Re: Card Games

From: Joerg Baumgartner <joe_at_toppoint.de>
Date: Mon, 20 Dec 1999 23:00:17 +0000


Gary R Switzer replying to Andrew Barton's objections:
>>A very nice idea, but only works if cards exist in your Glorantha.
>>IMG they don't because the paper/card making tech doesn't exist.
>>Historically, playing cards were a Renaissance invention.

(I heard that Tarot was developed around 1200 in Alexandria, from an interpretation of Kabbalist methods, and degenerated quickly into a card game Tarock. I don't know if this was a well-recherched source, but someone else might.)

> The way faro is played the traditional pasteboard cards could be replaced
> by domino or mah jongg-like tiles made of wood, ivory or clay and the
> spring-loaded "shoe" replaced with any number of containers.

Don't forget the classic material, Papyrus, for a working surface, possibly backed or pocketed with leather.

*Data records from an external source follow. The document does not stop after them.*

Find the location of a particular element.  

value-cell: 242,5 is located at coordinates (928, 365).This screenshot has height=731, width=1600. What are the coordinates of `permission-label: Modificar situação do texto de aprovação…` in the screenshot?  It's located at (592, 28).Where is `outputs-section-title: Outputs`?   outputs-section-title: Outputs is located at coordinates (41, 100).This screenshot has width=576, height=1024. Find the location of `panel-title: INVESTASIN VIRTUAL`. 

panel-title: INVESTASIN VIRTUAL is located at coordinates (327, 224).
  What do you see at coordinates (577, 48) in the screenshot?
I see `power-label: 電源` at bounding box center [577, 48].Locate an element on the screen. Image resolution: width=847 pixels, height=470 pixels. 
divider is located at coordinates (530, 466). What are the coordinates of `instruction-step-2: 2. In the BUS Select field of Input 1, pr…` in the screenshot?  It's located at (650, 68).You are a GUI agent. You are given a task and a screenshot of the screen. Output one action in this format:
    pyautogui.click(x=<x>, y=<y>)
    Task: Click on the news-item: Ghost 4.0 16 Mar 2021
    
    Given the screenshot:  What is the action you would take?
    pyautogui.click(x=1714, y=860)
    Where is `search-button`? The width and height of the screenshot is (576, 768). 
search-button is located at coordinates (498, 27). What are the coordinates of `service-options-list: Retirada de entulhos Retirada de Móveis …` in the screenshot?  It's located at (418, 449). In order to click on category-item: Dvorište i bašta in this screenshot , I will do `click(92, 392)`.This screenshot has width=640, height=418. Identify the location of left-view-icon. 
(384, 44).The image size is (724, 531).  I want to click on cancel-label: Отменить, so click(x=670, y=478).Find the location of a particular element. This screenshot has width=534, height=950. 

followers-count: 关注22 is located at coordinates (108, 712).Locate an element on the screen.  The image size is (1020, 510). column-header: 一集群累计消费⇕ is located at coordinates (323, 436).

> Has anyone done any work on which games of chance are associated with
> the different cultures/nations of Glorantha? I sort of have my plate
> full with food.

Dicing is pretty much a given - Griffin Mountain has a pair of giant dice (cube-shaped) in Gonn Orta's Pass. Variations of this form - like those fairly irregular shaped bones used by the Romans - might make up variations. Symbols other than numbers may change the game, too. Variations in the number of dice will do, as well.

Even more primitively one player may grab a number of stones from a hidden reservoir, and the other players have to guess the number, or colour and shape of the stones in the toss.

Betting on the cast of rune stones, upside down clay tablets, etc. will do. As will bets on any kind of combat or racing, who counts coup, or whatever. Many gamblers don't care what the mechanism of the game is, as long as money can be made (or lost). I once met someone who claimed that any skill or knowledge involved in gambling just detracts from the point of gambling. Which was, according to him, the thrill whether to win or lose the stakes.

I guess that to most people in the hobby of roleplaying, this view is fairly alien. Your average barracks soldier might share it, though.